Si el panorama ya es bastante sombrío para la mayoría de los Estados, ¿cómo será para los pueblos y la ciudadanía? En general, las y los ciudadanos nunca han dejado de luchar por sus derechos, a menudo a costa de sus vidas. Si ahora tenemos normas sobre los derechos humanos, laborales y ambientales, es gracias a las luchas libradas por nuestros antepasados.
Sin embargo, hay quienes quieren olvidar este legado y poner el derecho comercial por delante de los derechos humanos. Por eso es esencial conocer los propios derechos para poder reclamarlos y exigir su aplicación. A esta tarea se dedica desde hace unos quince años el CETIM, editando y distribuyendo una serie de publicaciones sobre los derechos económicos, sociales y culturales, relativas a los grupos llamados vulnerables (migrantes y campesinos en particular), abordando al mismo tiempo temas que siguen siendo debatidos a nivel internacional desde la perspectiva de los derechos humanos (pobreza, grupos mercenarios, empresas transnacionales…). Concebidas de manera didáctica, estas publicaciones siguen siendo pertinentes y actuales[4].
Hoy en día, tanto los jóvenes como los menos jóvenes se movilizan para la protección del medio ambiente, afirmando con razón que la justicia ambiental y la justicia social están íntimamente ligadas. La aplicación efectiva de todos los derechos humanos permitirá a las generaciones actuales y futuras avanzar en esta dirección. Es urgente exigir que todos estos derechos sean efectivamente aplicados.
Melik Özden, Director del CETIM
[1] Hace más de 20 años, estalló un escándalo llamado Echelon.
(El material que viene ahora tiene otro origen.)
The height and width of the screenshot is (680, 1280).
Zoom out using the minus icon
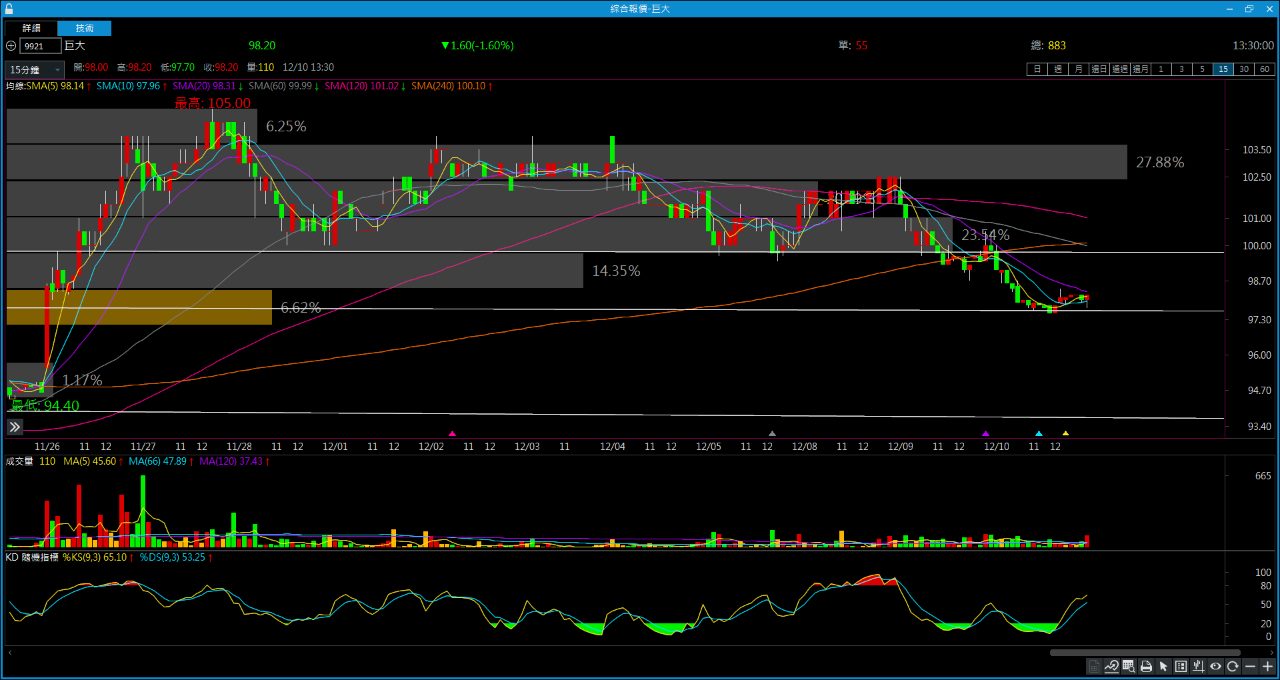(x=1250, y=666)
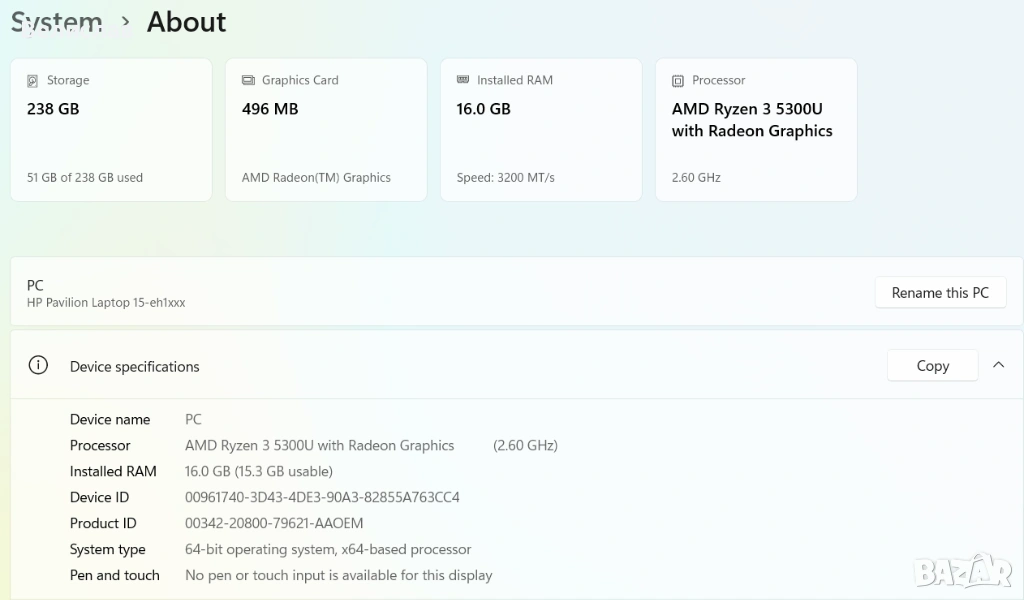Open the Storage 238 GB card
1024x600 pixels.
pos(111,130)
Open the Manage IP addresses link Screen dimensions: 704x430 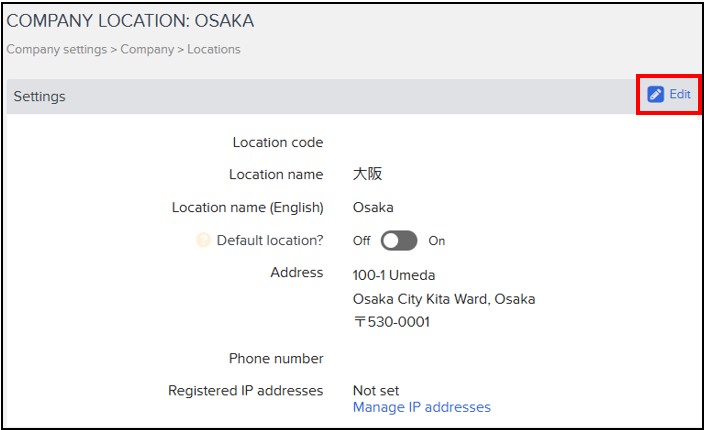(x=422, y=407)
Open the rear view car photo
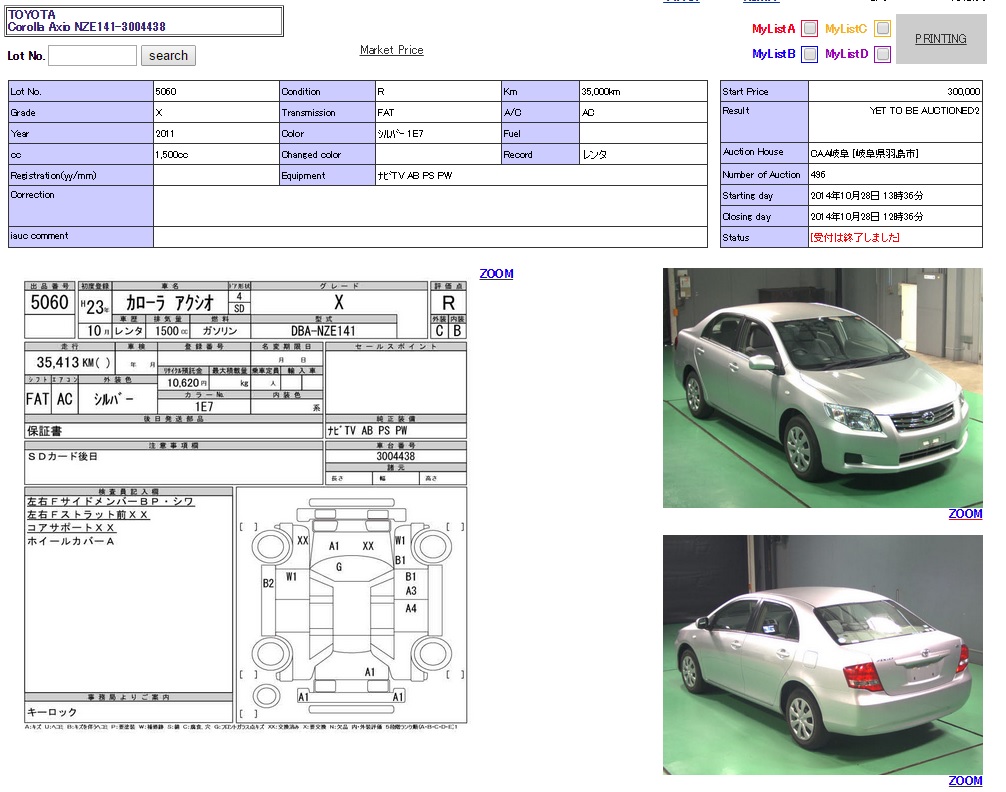 tap(822, 655)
Era el nombre que se daba a un sistema de espionaje de toda la red de comunicaciones del planeta (por teléfono, fax, correo electrónico o Internet), establecido por los Estados Unidos en colaboración con el Reino Unido, Canadá, Australia y Nueva Zelandia. Más recientemente, Edward Snowden, ex agente de la CIA, denunció la vigilancia masiva de las comunicaciones mundiales (incluidos los intercambios entre miembros de gobiernos extranjeros e instituciones internacionales) por parte de los servicios de inteligencia estadounidenses y británicos, en colaboración con importantes empresas de Internet.
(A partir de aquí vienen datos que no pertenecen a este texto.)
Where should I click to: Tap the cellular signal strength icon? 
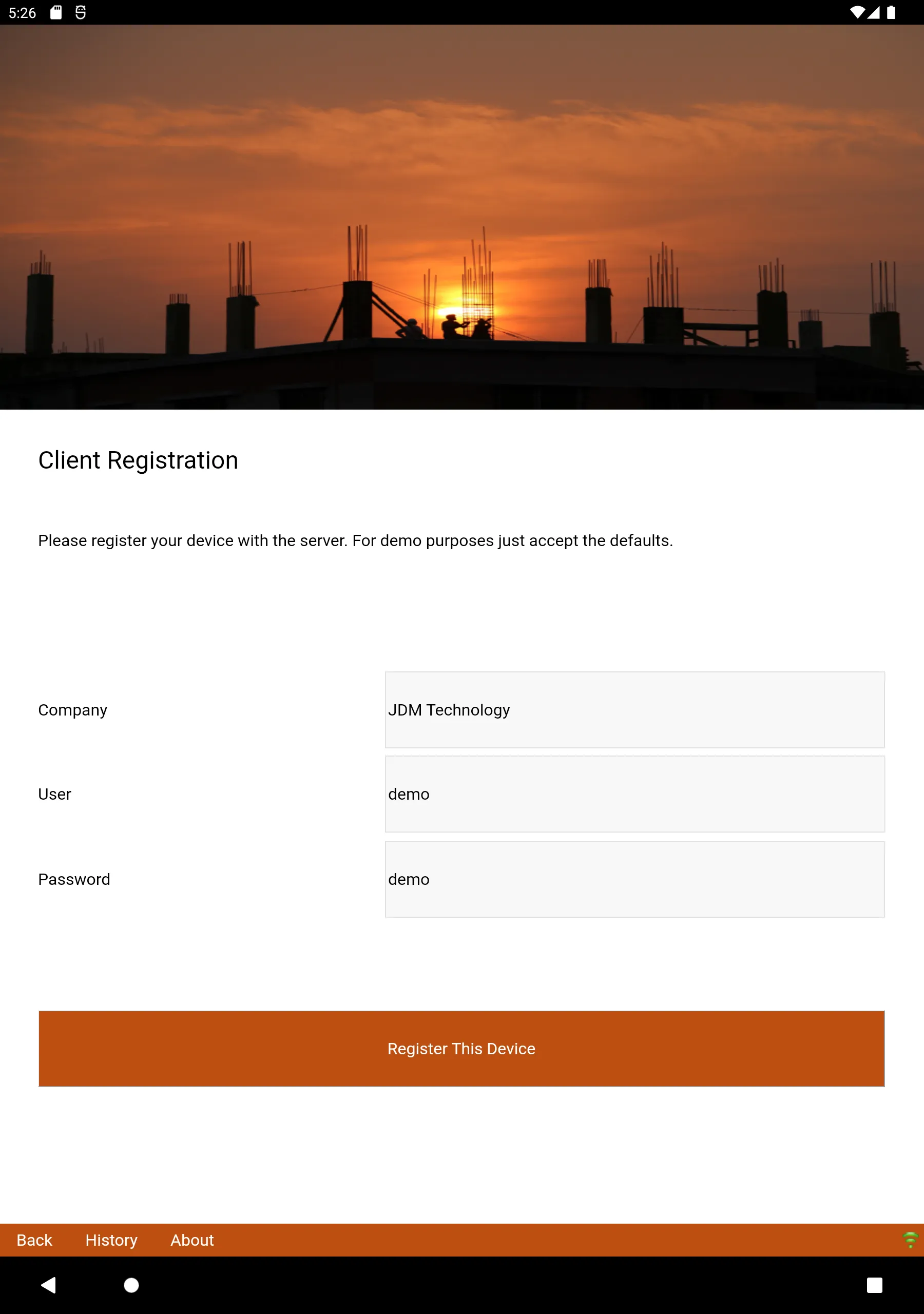pos(874,13)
[2] Por ello, además, los Estados Miembros de las Naciones Unidas afirmaron de manera unánime y solemne en la Conferencia Mundial de Derechos Humanos, celebrada en Viena en junio de 1993, que “los derechos humanos son universales, indivisibles, interdependientes y están relacionados entre sí”, sin hacer ninguna distinción ni crear ninguna jerarquía entre ellos.
[3] Véase E/CN.4/1999/50, del 24 de febrero de 1999. Para más información sobre este tema, véase la publicación del CETIM “Deuda y derechos humanos”, Ginebra, diciembre de 2017, disponible en tres idiomas (francés, inglés, español) y descargable gratuitamente.
[4] Agrupados bajo dos nombres (“Serie derechos humanos” y “Cuadernos criticoa”), están disponibles en tres idiomas (francés, inglés, español) y descargable gratuitamente.